10. Martin & F. Weber Bob Ross

9. Jack Richeson Student Series

8. Winsor & Newton Starter

7. U.S. Art Supply Professional

6. MyArtscape Quality

5. Grumbacher Pre-tested Collection

4. Royal and Langnickel Beginners

3. Gamblin Artist's Introductory Kit

2. Williamsburg Traditional

1. Sennelier Rive Gauche

Special Honors

Blick Artists’ Oil Colors This set of eight professional, artist-grade oil colors come in a set of eight tubes, and each rich color is formulated using hand-ground pigments combined with pure safflower oil to help prevent yellowing. They feature a high pigment load, a dense and buttery feel, and a smooth, satin finish. The colors included are Burnt Sienna, French Ultramarine Blue, Lemon Yellow, Quinacridone Magenta, Titanium White, Ultramarine Violet, Viridian, and Yellow Ochre. dickblick.com

Editor's Notes

April 04, 2020:

Oil painting has been around for centuries, since before the Renaissance, and some world-famous examples include da Vinci’s “Mona Lisa” and van Gogh’s “The Starry Night.” It’s probably your best option if you wish to create works with depth and vibrant colors. They’re easier to mix than acrylic paints, and can ultimately be combined into a wider palette of colors. Whether you’re a student, a dabbler, or an experienced artist, chances are you’ll find a set here that meets your needs, preferences, and budget.

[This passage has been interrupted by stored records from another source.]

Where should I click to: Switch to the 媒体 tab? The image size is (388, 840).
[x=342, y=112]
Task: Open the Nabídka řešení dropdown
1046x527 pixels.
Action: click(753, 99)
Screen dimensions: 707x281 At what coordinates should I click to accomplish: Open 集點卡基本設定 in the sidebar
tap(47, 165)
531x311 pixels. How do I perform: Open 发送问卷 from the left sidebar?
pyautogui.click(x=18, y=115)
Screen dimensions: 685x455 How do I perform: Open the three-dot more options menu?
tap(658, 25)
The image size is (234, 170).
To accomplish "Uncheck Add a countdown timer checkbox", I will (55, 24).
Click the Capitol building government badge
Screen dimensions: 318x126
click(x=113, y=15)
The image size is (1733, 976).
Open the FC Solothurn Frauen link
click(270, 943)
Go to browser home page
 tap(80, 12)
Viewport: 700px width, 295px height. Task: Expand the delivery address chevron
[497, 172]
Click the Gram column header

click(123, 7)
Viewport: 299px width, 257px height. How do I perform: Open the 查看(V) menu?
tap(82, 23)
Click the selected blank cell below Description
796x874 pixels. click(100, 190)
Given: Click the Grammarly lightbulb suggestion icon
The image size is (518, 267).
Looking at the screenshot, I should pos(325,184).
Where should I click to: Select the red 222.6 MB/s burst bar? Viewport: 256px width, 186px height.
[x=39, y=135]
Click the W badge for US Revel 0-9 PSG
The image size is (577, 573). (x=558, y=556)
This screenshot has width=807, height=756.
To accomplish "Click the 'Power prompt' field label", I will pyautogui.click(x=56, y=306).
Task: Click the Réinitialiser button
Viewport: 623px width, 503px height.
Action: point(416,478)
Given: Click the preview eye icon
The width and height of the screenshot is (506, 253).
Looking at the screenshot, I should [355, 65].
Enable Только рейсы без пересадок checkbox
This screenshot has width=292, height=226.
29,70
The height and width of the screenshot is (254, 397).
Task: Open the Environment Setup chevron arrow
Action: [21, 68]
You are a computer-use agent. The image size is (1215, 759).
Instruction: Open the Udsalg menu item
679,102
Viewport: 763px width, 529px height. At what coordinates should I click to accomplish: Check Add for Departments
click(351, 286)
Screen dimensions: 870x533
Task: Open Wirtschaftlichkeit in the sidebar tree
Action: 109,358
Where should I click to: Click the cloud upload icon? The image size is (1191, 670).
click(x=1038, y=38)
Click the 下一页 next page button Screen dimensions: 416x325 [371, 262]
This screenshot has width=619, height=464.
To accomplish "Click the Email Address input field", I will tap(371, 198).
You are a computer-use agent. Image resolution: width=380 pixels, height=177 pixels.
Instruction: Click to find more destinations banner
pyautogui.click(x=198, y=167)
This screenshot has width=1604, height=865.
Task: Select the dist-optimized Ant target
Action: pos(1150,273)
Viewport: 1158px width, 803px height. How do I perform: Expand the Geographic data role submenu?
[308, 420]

Today we added in the Sennelier Rive Gauche, which is available from a French maker of art supplies that’s been around for more than 130 years, and which runs a shop that's located a stone’s throw from The Louvre in Paris. Their paints were actually used by legends like van Gogh, Cézanne, and Gauguin, who would frequent the store, which was run back then by Gustave Sennelier. If an artist was seeking a particular color that he did not have, he would create it. Today, the company produces 144 colors of oil paint in all, and this particular set comes with the primary colors, as well as green, brown, black, and white. They’re known for their high pigment load and butter-like consistency, and are made with safflower oil to help ensure your works won’t turn yellow over time.

Another new addition is the Williamsburg Traditional, which are made by hand in New York using pH-balanced linseed oil, and in small batches to ensure high quality. Their manufacturer has been around since 1980, which was before the Williamsburg neighborhood had become the cultural hot spot for artists and galleries that it is today. They make an impressive 185 colors in all, and this set contains eight colors, as well as titanium white. Set of iridescents, landscape colors, and earth tones are also available.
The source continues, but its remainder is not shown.